[[ Exercise passage, beginning ]]

Febrile & Allergic Transfusion Reactions
Overview
Not every transfusion reaction is an emergency, but the first nursing action diverges in one critical way. A febrile non-hemolytic reaction (FNHTR) — the most common reaction — comes from recipient antibodies attacking donor white-blood-cell cytokines, producing a temperature rise of at least 1 degree C (1.8 degrees F) with chills and rigors, usually 1-6 hours in. You must STOP it and not restart, because fever alone cannot be distinguished from an early hemolytic reaction. A mild allergic reaction (hives, itching, flushing only — no fever, no breathing trouble, no hypotension) is the single reaction that MAY be restarted after an antihistamine and provider approval. Anaphylaxis (wheezing, stridor, hypotension, angioedema) is stopped permanently.
During — Monitoring
Interpretation
Quick-sort: febrile vs allergic vs hemolytic
Febrile (FNHTR)
- Onset
- 1-6 hr (often within hr)
- Key sign
- Temp rise >=1 C, chills/rigors
- Action
- Stop, do not restart
Mild allergic
- Onset
- Minutes (20-30 min)

[[ Exercise passage, end ]]
[[ Data for analysis, beginning ]]

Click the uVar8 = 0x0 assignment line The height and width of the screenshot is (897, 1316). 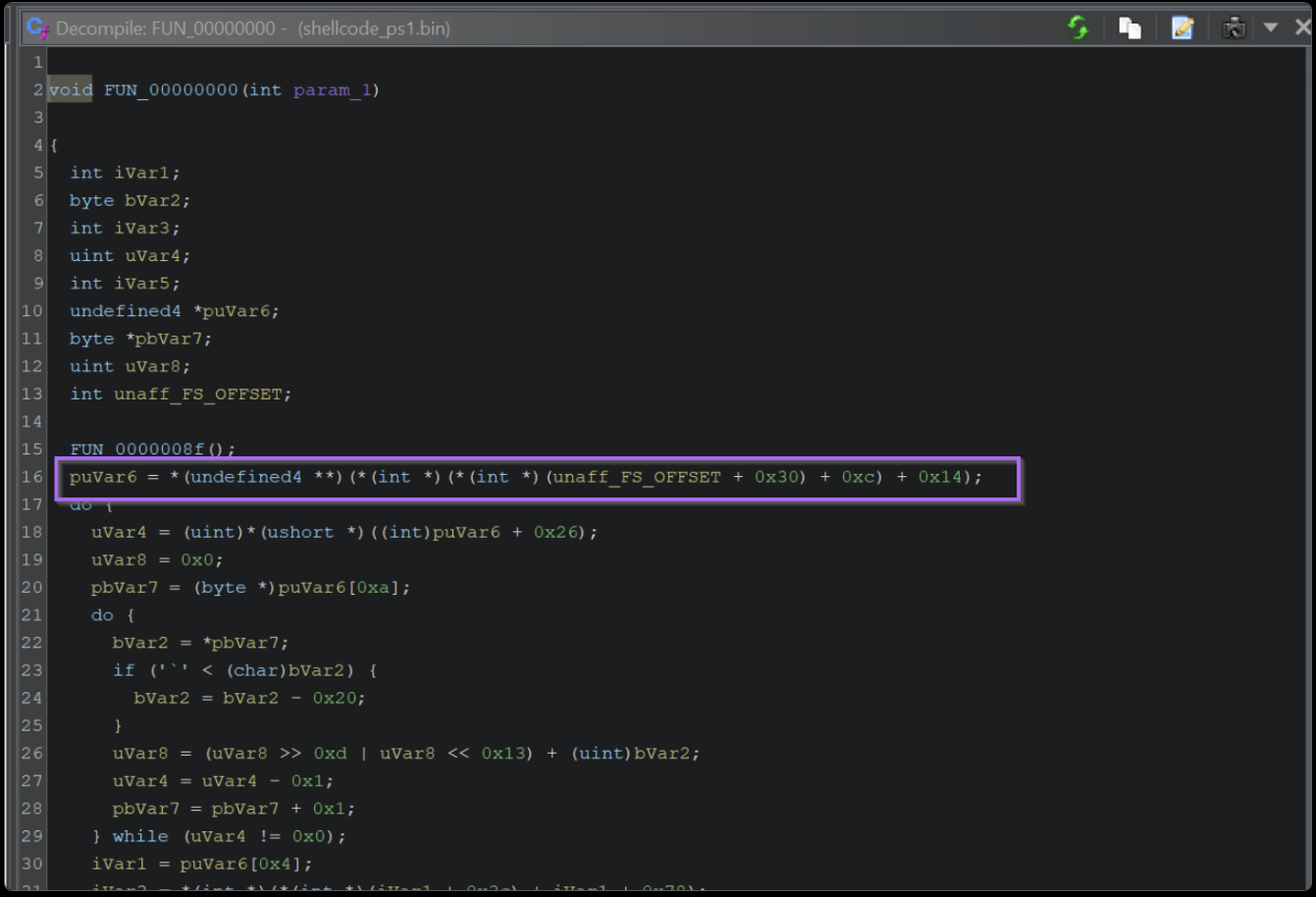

[[ Data for analysis, end ]]
[[ Data for analysis, beginning ]]

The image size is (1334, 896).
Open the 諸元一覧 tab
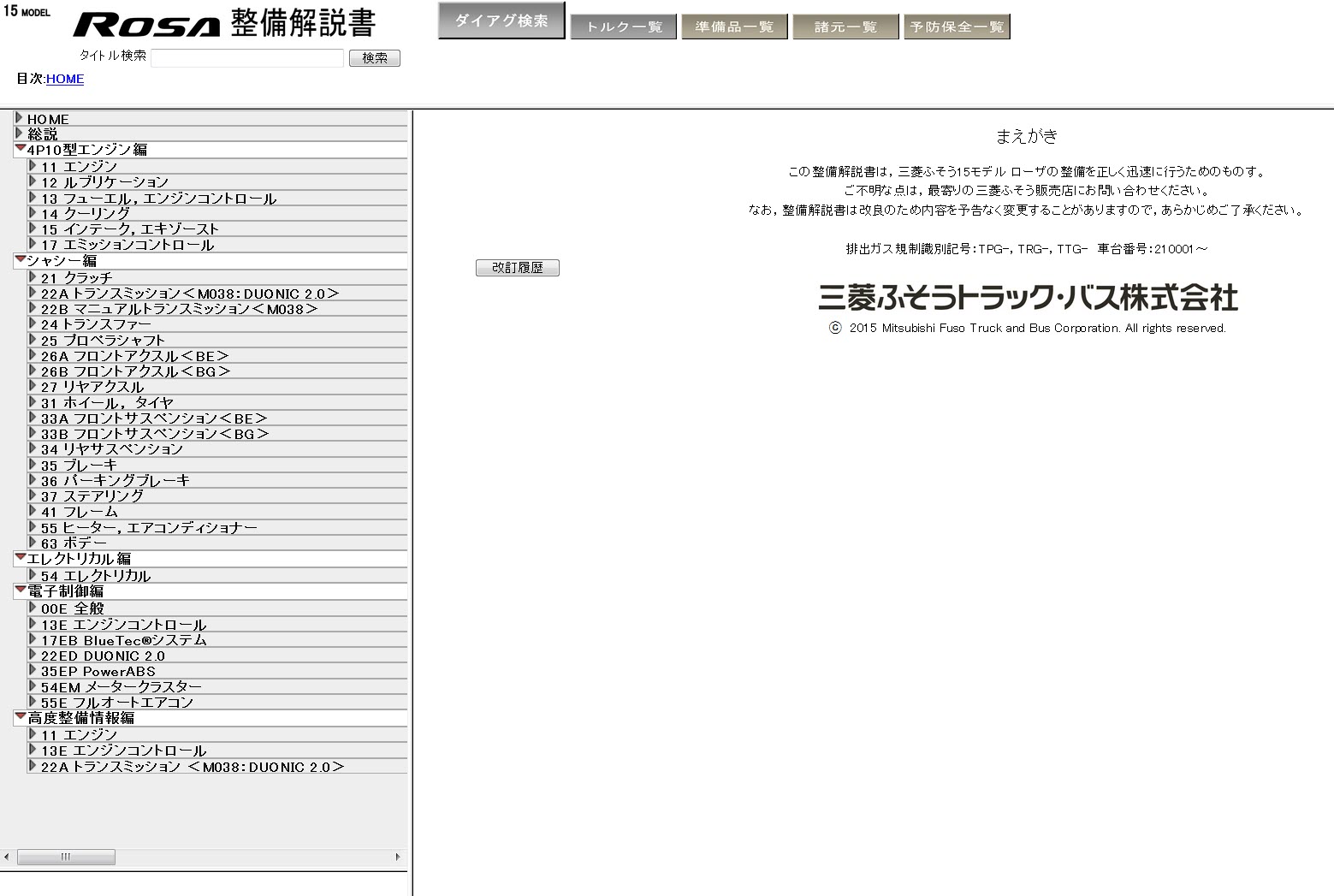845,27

[[ Data for analysis, end ]]

Things to do:
(a) From the transfusion reaction text, list every sign of anaphylaxis it names.
(b) Rewrite the stretch of the transfusion reaction text from "Febrile & Allergic" through "Febrile (FNHTR)", using "physician" in place of "provider".

Responses in order:
(a)
- wheezing
- stridor
- hypotension
- angioedema

(b)
Febrile & Allergic Transfusion Reactions
Overview
Not every transfusion reaction is an emergency, but the first nursing action diverges in one critical way. A febrile non-hemolytic reaction (FNHTR) — the most common reaction — comes from recipient antibodies attacking donor white-blood-cell cytokines, producing a temperature rise of at least 1 degree C (1.8 degrees F) with chills and rigors, usually 1-6 hours in. You must STOP it and not restart, because fever alone cannot be distinguished from an early hemolytic reaction. A mild allergic reaction (hives, itching, flushing only — no fever, no breathing trouble, no hypotension) is the single reaction that MAY be restarted after an antihistamine and physician approval. Anaphylaxis (wheezing, stridor, hypotension, angioedema) is stopped permanently.
During — Monitoring
Interpretation
Quick-sort: febrile vs allergic vs hemolytic
Febrile (FNHTR)